WHAT IS THE BEST THINGS A CRITIC HAS SAID ABOUT YOU?
This is a hard choice because I have had quite a few lovely ones, but my favourite has to be when I had an exhibition in Kyoto, Japan. This is what the Kyoto Sinbun Newspaper said about my exhibition. I always smile when I read it.
The figures of head, face and hands were engraved in the marble. While it seems that she is inspired by the sculpture culture in Africa, the charming point of her sculpture is the powerful expression of the poetical sentiment which should be considered as the root of existence of human being. The affection between parents and child, the horrors of war, love and sadness could be felt as dream and poetry hiding behind this work.
WHAT IS YOUR FAVOURITE COMMISSION /SCULPTURE?
My favourite, and most emotional, commission has to be one to carve a 3-tonne sculpture about a young girl, Georgie, who had leukaemia from a young age and who tragically died at 12 years old. Her mother Nicola Horlick wanted me to make a sculpture to celebrate her daughter’s life and liked the fact that I carved hands. She gave me many photos of her daughter and we discussed the sculpture at length. Georgie, she said had lovely hair and described it as 'sunshine'. I often carve blindfolds to depict youth or innocence, but Nicola didn't want that as she felt her daughter had lost her innocence much too young. I decided to carve two hands, one hand depicting the mother and the other the father and then joined Georgie to her parent’s hands. As a direct carver, I do not make maquettes so it was difficult for Nicola to know what I was going to do: it was a great leap of faith on her part. While carving the sculpture, my mother became very ill with a form of blood cancer so it was a very difficult time for me to keep everything going. Half way through the commission, I had a panic attack and kept thinking about Nicola and how very emotional this must be for her. I was so acutely aware of this, that I became paralysed with not wanting to disappoint her. In the end, my husband took me aside and said "either call Nicola and tell her you can't finish it or just DO IT!". This was just what I needed to get my equilibrium back and I went on to finish it. When Nicola came to my studio to see the sculpture, she studied it for what seemed ages and was very quiet.

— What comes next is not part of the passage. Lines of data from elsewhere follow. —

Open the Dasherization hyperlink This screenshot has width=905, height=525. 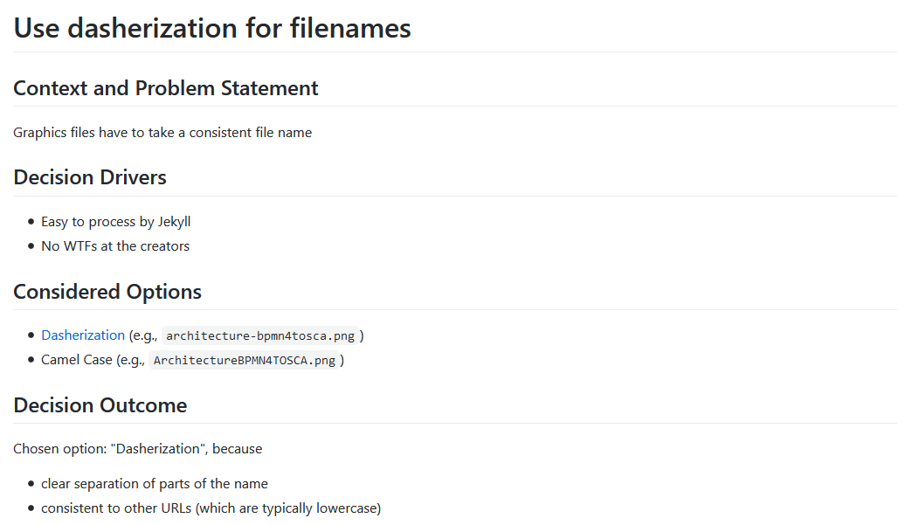click(x=83, y=335)
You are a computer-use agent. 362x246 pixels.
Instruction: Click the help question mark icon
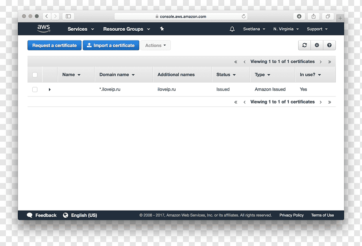click(329, 45)
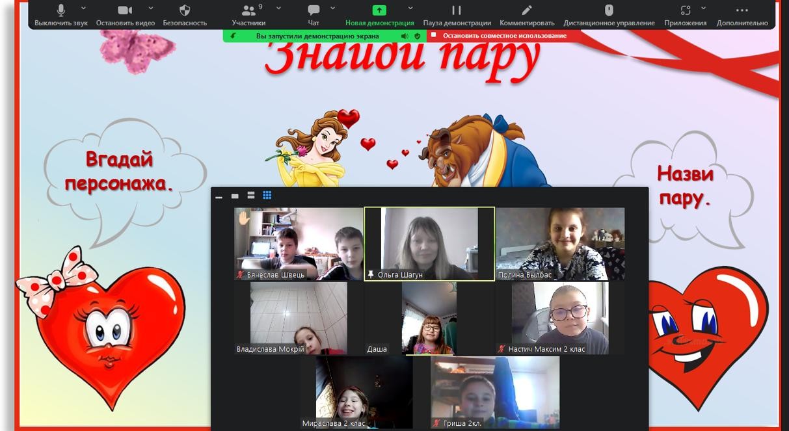Switch the video panel to grid view

pyautogui.click(x=267, y=195)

On the way back from the studio Nicola took my hand and whispered in my ear: "I knew I had the right sculptor!"
Nicola and I went on BBC’s Woman’s Hour to discuss her sculpture and the commission. It was voted one of the top five interviews of the year in 2004.

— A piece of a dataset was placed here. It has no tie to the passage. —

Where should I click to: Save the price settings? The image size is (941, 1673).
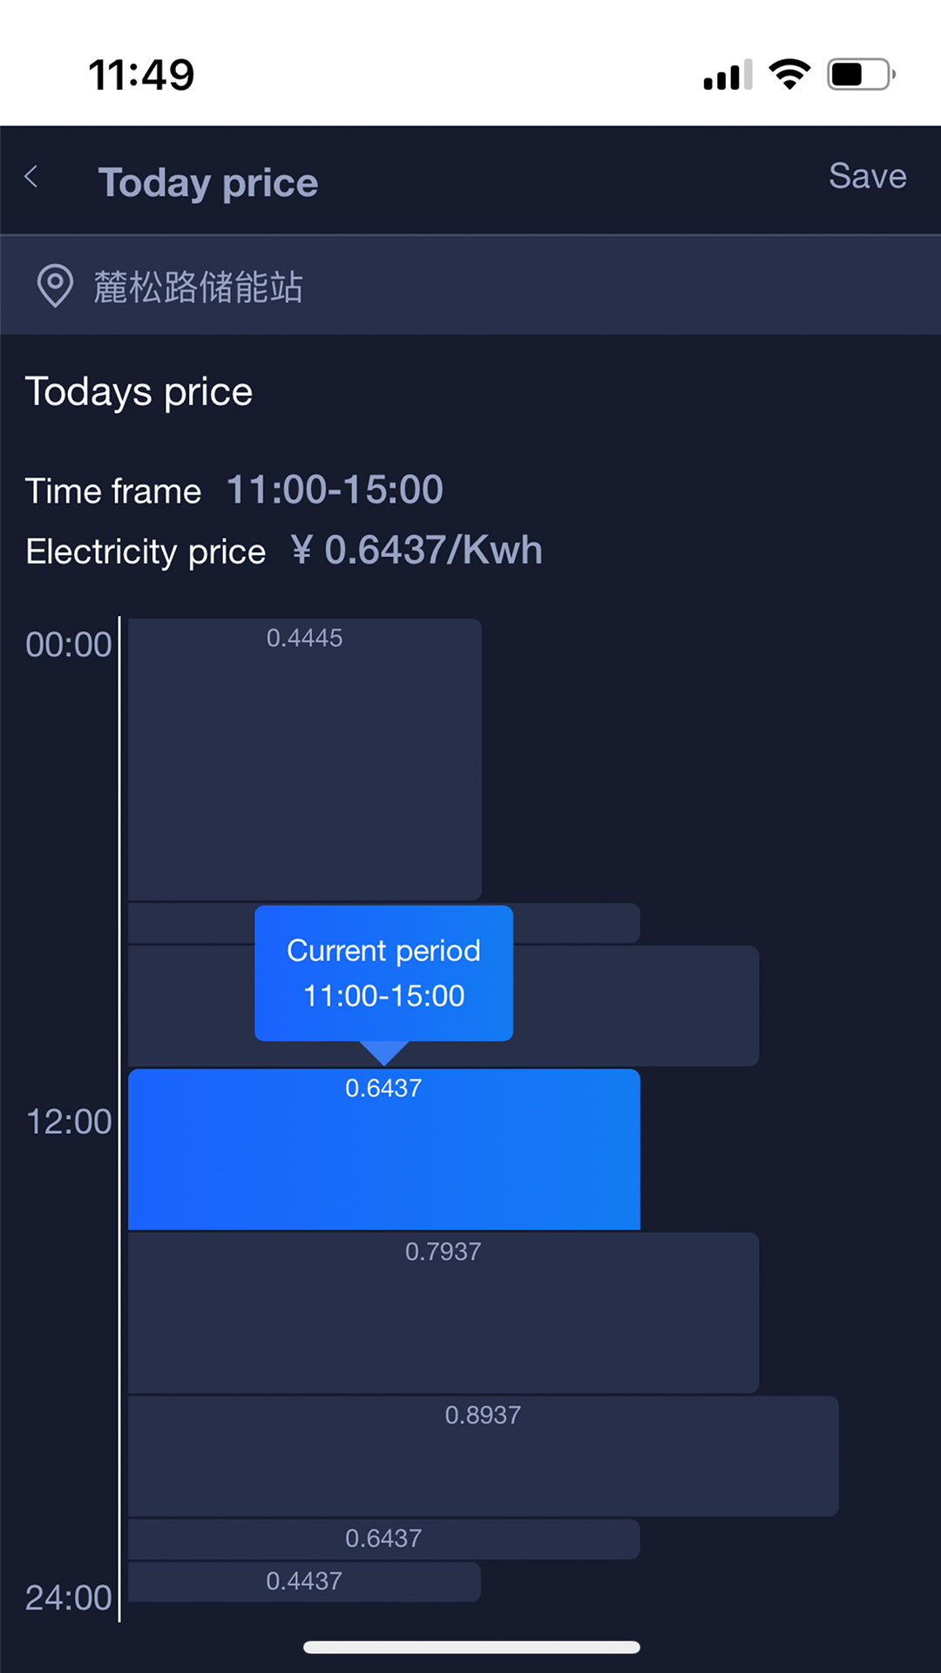(867, 177)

IS THERE ANYTHING ELSE YOU WOULD LIKE TO ADD?
Lastly, a massive shout out and much appreciation to the Royal Society of Sculptors for their help, friendship and scholarship through the years and for exhibiting my sculpture included in their Chelsea Harbour Exhibition. I have enjoyed every minute of being part of your sculpture family and all I can say is “It’s been a wonderful journey and thank you”.